__Problem statement__
Work out the number of lines below containing the word "computer" and give nothing besides it.

__Data shown__
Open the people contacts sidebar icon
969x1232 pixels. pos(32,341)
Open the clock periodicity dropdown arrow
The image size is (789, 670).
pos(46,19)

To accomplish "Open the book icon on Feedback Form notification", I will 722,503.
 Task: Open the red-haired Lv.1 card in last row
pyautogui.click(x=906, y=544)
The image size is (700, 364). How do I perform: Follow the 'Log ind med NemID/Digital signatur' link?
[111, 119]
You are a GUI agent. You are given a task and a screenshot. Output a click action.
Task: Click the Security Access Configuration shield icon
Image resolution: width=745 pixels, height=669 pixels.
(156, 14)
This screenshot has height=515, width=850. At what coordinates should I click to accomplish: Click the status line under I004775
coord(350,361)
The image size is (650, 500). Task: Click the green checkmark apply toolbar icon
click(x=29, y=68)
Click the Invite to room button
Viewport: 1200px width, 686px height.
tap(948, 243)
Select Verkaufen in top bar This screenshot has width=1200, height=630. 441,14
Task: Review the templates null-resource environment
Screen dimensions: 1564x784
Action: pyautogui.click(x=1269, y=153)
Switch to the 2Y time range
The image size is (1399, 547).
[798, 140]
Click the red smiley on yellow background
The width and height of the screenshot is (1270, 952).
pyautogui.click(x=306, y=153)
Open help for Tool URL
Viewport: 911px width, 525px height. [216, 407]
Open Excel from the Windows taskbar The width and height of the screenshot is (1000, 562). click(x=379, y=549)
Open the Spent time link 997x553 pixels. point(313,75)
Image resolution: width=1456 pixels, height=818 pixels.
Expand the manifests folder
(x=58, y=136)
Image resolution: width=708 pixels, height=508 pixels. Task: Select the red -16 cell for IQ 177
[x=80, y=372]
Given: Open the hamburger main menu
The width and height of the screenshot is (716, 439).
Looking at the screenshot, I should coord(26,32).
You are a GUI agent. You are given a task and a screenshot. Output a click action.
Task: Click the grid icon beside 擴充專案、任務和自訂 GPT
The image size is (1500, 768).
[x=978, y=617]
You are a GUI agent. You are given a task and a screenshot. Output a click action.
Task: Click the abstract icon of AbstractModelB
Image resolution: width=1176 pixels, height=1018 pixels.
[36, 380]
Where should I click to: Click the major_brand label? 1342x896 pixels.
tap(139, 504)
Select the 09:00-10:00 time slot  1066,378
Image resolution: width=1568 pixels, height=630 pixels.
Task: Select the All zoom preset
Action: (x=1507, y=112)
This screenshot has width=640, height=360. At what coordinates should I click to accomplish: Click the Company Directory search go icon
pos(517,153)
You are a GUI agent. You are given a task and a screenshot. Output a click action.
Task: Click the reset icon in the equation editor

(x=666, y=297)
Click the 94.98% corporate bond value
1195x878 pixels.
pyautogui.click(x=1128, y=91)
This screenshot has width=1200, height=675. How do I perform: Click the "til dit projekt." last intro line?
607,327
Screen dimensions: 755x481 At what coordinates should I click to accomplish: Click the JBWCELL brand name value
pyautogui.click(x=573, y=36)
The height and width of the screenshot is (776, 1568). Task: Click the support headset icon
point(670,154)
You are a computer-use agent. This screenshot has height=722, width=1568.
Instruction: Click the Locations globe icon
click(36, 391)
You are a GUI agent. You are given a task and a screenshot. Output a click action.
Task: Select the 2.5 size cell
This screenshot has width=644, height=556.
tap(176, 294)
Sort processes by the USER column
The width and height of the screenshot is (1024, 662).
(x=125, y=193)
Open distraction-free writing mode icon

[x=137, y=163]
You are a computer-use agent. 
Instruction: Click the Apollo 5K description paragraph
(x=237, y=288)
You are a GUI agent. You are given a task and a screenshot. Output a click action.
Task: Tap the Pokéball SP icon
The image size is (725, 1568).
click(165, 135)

__Result for this task__
2